While the answer might involve some long-delayed change in the brain, experts said Tuesday, a sudden improvement might also result from a far different cause, like a change in medications or treatment of some other medical condition that’s been suppressing mental function.

Experts say such cases are so rare they don’t have much to study, and note that news accounts usually leave out the details needed to evaluate possible causes.

'How long have I been away?'
The latest case involves firefighter Donald Herbert, 43, who has lived at a nursing home in suburban Buffalo, for more than seven years.

In December 1995, the roof of a burning home collapsed on him. He went without oxygen for several minutes before he was rescued, and he ended up blind with little, if any, memory. He was largely mute and showed little awareness of his surroundings.

But last Saturday, he suddenly asked for his wife, Linda. And over the next 14 hours, until he fell asleep early Sunday morning, he chatted with her, his four sons and other family and friends, catching up on what he’d missed.

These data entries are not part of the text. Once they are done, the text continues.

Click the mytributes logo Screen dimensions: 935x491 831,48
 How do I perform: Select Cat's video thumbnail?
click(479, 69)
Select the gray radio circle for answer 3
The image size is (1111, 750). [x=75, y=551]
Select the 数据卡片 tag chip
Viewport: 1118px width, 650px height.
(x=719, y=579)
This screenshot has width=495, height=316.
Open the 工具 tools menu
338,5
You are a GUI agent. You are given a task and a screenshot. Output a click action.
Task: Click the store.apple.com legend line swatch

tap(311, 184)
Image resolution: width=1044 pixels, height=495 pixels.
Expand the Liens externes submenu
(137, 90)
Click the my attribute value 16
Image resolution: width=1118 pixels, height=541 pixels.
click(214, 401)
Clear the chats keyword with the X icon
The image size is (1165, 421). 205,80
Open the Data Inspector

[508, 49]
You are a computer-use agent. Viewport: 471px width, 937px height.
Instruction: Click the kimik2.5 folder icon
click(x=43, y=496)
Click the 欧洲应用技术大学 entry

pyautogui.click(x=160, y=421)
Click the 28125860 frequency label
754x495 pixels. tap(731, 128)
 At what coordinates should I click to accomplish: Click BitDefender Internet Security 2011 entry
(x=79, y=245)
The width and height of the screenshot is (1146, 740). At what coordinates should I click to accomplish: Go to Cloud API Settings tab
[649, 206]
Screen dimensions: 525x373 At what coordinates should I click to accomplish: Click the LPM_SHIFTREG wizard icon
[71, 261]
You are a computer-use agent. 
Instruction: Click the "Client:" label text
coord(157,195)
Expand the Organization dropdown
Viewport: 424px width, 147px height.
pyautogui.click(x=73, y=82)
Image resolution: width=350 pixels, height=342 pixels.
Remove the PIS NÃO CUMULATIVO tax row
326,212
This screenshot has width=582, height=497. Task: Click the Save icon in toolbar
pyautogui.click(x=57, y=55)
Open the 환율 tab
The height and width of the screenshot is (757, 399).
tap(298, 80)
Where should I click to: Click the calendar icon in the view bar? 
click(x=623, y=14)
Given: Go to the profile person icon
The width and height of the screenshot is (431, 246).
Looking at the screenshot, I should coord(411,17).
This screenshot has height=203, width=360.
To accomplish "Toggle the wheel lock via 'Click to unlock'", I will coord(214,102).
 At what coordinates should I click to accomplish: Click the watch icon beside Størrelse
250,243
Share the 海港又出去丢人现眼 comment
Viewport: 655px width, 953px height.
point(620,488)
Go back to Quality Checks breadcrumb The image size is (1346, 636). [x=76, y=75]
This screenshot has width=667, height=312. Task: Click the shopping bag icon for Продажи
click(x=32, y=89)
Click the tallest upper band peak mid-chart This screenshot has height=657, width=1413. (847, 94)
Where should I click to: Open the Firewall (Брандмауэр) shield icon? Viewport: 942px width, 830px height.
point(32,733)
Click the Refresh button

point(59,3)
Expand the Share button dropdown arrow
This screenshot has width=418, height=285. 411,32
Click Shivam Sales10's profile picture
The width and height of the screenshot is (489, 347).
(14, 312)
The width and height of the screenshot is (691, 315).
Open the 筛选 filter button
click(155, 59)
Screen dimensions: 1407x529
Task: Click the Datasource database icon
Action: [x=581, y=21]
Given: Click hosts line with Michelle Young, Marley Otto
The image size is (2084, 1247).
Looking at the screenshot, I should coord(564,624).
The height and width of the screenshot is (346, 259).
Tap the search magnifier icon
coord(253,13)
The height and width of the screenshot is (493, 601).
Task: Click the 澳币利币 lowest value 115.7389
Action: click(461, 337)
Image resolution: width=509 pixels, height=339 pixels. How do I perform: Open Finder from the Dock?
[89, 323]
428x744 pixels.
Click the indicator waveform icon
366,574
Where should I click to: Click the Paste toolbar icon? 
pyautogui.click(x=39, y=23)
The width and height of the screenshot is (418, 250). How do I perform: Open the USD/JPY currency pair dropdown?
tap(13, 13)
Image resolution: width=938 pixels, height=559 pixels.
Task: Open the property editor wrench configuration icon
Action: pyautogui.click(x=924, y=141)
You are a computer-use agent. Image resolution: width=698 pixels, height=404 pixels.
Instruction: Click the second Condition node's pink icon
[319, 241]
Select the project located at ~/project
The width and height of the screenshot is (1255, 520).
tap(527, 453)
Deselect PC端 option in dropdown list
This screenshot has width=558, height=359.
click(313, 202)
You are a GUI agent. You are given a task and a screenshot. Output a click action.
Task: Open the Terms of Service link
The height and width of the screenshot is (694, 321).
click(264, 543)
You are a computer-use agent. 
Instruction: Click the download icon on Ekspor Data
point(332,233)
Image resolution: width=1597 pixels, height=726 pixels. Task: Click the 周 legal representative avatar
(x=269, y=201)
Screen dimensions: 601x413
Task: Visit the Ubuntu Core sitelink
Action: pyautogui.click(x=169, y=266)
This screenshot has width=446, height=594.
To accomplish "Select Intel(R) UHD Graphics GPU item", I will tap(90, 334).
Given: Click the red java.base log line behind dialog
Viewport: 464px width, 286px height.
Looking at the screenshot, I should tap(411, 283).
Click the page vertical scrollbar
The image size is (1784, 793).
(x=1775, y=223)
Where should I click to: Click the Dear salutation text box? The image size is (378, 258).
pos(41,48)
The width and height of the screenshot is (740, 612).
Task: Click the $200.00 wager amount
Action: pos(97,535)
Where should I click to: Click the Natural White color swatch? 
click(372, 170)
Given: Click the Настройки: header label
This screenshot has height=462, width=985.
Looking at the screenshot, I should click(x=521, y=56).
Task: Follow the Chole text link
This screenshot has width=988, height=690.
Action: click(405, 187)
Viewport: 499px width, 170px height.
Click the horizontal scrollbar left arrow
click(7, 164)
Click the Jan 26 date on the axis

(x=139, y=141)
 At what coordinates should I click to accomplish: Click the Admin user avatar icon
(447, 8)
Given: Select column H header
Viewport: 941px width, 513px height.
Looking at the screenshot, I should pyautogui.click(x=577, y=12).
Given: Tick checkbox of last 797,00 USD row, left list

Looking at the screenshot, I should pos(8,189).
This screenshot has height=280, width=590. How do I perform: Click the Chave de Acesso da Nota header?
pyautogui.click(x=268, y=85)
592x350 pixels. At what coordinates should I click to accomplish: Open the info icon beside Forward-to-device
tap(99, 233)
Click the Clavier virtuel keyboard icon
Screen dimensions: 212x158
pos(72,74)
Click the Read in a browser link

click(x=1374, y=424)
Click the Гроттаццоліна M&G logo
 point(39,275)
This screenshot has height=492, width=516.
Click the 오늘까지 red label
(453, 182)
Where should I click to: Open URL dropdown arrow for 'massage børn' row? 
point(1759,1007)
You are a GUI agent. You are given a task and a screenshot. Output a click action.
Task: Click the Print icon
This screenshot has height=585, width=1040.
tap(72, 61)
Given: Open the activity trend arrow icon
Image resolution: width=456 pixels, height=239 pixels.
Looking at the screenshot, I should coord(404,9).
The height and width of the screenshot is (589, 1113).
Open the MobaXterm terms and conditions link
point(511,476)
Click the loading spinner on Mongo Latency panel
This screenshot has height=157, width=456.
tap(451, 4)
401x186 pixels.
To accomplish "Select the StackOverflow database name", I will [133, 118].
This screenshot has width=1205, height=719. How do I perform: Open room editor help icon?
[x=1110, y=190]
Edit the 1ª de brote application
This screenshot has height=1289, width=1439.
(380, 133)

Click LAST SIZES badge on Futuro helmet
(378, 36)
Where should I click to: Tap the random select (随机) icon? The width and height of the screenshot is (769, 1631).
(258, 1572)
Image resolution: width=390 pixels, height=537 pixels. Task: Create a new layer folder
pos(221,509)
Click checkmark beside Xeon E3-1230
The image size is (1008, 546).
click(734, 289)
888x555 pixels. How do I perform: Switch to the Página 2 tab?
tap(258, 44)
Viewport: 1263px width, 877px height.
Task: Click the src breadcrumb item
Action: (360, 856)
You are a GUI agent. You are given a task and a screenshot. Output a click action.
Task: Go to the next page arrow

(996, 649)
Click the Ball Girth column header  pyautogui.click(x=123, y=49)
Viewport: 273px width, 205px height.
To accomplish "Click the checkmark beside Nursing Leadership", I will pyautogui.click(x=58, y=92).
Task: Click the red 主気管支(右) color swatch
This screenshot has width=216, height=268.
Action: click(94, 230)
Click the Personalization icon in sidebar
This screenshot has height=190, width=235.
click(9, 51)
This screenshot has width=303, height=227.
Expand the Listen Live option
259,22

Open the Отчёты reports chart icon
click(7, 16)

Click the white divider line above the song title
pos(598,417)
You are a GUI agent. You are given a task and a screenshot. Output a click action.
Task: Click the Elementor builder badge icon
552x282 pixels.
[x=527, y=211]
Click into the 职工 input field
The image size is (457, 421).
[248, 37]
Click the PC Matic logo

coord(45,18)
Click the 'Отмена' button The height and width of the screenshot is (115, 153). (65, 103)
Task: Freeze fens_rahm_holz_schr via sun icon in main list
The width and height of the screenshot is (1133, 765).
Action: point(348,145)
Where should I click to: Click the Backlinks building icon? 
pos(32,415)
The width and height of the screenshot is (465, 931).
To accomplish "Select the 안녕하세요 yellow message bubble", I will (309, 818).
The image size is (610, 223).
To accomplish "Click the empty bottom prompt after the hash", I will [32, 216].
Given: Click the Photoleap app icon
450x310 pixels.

“How long have I been away?” Herbert had asked.

“We told him almost 10 years,” said his uncle, Simon Manka. “He thought it was only three months.”

A steady stream of visitors arrived at the Father Baker Manor nursing home in Orchard Park to see the fireman, whose plight had been a major local news story when the fire and accident happened.

Herbert’s sons were 14, 13, 11 and 3 when he was injured.

Staff members at the nursing facility recognized the change in Herbert, Manka said, when they heard him speaking and “making specific requests.”

“The word of the day was ‘amazing,”’ he said.

The nursing home and the family have declined to describe his condition since then or discuss medical details of the case.

There have been a few other widely publicized examples of brain-damaged patients showing sudden improvement after a number of years. In 2003, an Arkansas man, severely disabled and largely silent for 19 years after a car accident, stunned his mother by saying “Mom” and then asking for a Pepsi. His brain function remained limited, his family said months later.

And Tennessee police officer Gary Dockery, left paralyzed and mute after a 1988 shooting, began speaking to his family one day in 1996, telling jokes and recounting annual winter camping trips. But after 18 hours, he never repeated the unbridled conversation of that day, though he remained more alert than he had been. He died the following year of a blood clot on his lung.

None of these people were in a “persistent vegetative state” like Terri Schiavo, the Florida woman whose feeding-tube case raised anguished end-of-life ethical discussions.